Koala Populations and Habitat

Koala Populations and Habitat

(Private Members Statement, Thursday 13 May, Legislative Assembly NSW Parliament) 

On Thursday, I delivered a Private Members Statement about Koala Populations and Habitat. I also recognised Les Gonye's service to NSW Parliament as the Legislative Assembly Deputy Clerk. 

At the outset I thank Les Gonye for his amazing service to the Parliament. The former member for Sydney, Lord Mayor Clover Moore, and I are both privileged to have been able to work with Les. Les, you will be sadly missed. It is an honour to make a private member's statement with you in the Chamber this evening.

The future of the koala in this State is a great concern to my constituents. They regularly ask me to work to protect koalas in the wild for future generations. The New South Wales koala is at risk of extinction. Between 1990 and 2010 their numbers dropped by one-third. The following decade saw rapid habitat destruction and the erosion of koala protections. Their numbers were further decimated by the devastating Black Summer bushfires that killed at least 5,000. Those fires burned 28 per cent of koala habitat in northern New South Wales and 21 per cent in southern New South Wales. Last year a parliamentary inquiry found that without serious intervention koalas could become extinct in this State by 2050. All experts agree that the key intervention that is needed is habitat protection, yet threats to koala habitat have intensified. The logging of koala habitat proceeds on plans and approvals that were made before the fires and despite the profound changes to the landscape. Protections against deforestation are being eroded, including through the watering down of the koala State environmental planning policy and with the introduction of integrated forestry operations approvals.

Alarmingly, the logging of 140,000 hectares of forest along the North Coast, which comprises 33 per cent of koala hubs, is now subject to large-scale clear-felling under an intensive harvesting zone.
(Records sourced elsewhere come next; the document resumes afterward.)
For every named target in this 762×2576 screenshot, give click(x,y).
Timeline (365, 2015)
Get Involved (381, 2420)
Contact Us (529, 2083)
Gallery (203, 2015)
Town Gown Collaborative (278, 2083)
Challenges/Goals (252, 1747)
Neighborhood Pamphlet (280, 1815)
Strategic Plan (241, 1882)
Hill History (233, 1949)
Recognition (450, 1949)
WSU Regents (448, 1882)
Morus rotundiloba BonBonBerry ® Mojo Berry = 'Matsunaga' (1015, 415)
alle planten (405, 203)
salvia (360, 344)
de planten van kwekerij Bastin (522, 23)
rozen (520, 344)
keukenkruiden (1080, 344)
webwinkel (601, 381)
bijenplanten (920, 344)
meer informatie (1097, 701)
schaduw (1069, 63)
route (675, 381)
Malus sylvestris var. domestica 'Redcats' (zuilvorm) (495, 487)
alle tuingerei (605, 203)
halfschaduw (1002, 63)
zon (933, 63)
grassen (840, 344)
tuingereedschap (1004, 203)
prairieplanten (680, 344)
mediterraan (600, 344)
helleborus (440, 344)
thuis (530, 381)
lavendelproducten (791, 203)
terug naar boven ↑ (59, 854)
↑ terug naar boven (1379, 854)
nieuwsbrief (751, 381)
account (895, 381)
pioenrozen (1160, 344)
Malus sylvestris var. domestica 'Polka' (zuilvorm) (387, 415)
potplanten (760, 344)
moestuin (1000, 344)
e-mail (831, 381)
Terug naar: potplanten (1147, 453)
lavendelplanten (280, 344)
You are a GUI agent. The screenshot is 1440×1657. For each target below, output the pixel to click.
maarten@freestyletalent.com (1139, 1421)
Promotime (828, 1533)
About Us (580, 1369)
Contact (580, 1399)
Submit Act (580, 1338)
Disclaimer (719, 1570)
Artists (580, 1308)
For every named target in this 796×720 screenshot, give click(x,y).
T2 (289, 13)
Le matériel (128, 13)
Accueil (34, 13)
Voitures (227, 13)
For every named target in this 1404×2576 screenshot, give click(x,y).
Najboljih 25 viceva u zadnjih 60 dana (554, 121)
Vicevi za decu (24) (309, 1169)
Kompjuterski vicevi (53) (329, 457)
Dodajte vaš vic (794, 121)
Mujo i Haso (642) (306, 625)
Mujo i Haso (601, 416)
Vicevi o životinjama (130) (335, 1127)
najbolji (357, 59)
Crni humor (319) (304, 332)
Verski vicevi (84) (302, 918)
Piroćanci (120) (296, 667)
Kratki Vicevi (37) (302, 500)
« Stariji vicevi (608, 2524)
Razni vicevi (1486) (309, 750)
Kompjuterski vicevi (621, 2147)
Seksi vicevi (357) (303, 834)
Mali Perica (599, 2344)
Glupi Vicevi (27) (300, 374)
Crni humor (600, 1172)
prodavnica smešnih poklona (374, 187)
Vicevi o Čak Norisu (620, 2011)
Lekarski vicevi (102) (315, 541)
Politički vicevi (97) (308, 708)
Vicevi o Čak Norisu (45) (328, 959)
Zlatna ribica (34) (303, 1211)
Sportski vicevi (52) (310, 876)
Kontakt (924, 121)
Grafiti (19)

Almost all of the trees in the region will be cut down. I have repeatedly called for a pause on native forest logging to allow for an independent and comprehensive scientific assessment across the entire network of native forests so that science can drive all future native forest decisions.

Work to map koala hubs does not appear to be informing the State's approach to koala conservation. Few koalas live in protected reserves. On the North Coast only 14 per cent live in national parks, with the majority—66 per cent—on private land where there are few and diminishing protections. Some 20 per cent of North Coast koalas live in State forest and 76 per cent of identified koala hubs in the State are in the north‑east of New South Wales. Koala habitat in the State's north is especially important because it is resilient to climate change, giving koalas a great chance of survival. State forests in the north must be the focus of any strategy to save the koala. I strongly support the Great Koala National Park, first conceived of in 2015 to address declining numbers.

It would add 175,000 hectares of State forest to existing protected areas to form a 315,000‑hectare reserve in the Coffs Harbour hinterland. The proposed park contains 44 per cent of all koala hubs in State forests and would link fragmented forests with high biodiversity hotspots, including World Heritage‑listed rainforests. That would have flow‑on benefits for other species, including platypuses and aquatic organisms. The Great Koala National Park would bring significant economic benefit to the region. Forestry jobs are declining due to mechanisation and market forces, and forestry workers could be transferred into park worker roles. The wider community would benefit from increased tourism from campers, bushwalkers, bird watchers, mountain bikers and nature enthusiasts; I know that many of my constituents would be keen to visit and proud to have such a reserve in their State.

A University of Newcastle economic analysis from February identified that the economic output in the region from the park would be worth over $1.2 billion, with an additional 9,800 jobs. With proper planning, the transition would gain strong local support. Native forestry is neither environmentally nor economically sustainable. Felling our biodiverse, rich forests erodes soil and water, produces greenhouse gas emissions and puts our native flora and fauna at risk from extinction. The State logs its forests at a loss, with the activity heavily subsidised by government. The Great Koala National Park provides immense opportunity to transfer unsustainable logging practices into a sustainable biodiversity hub and carbon sink that contributes to the wider community and ensures the survival of the koala and other vulnerable and threatened species into the future.

The New South Wales Government has a target to double the number of koalas in the state by 2050. That will not be possible without protecting their habitat; the Great Koala National Park will ensure that occurs. National parks are the cornerstone of biodiversity conservation, and creating new parks is one of the most important actions we can take to save our rapidly eroding biodiversity. National park and wilderness declarations have stalled under the Government and we are far from achieving our Aichi Biodiversity Targets of protecting 17 per cent of land. The time for a bold new national park is overdue.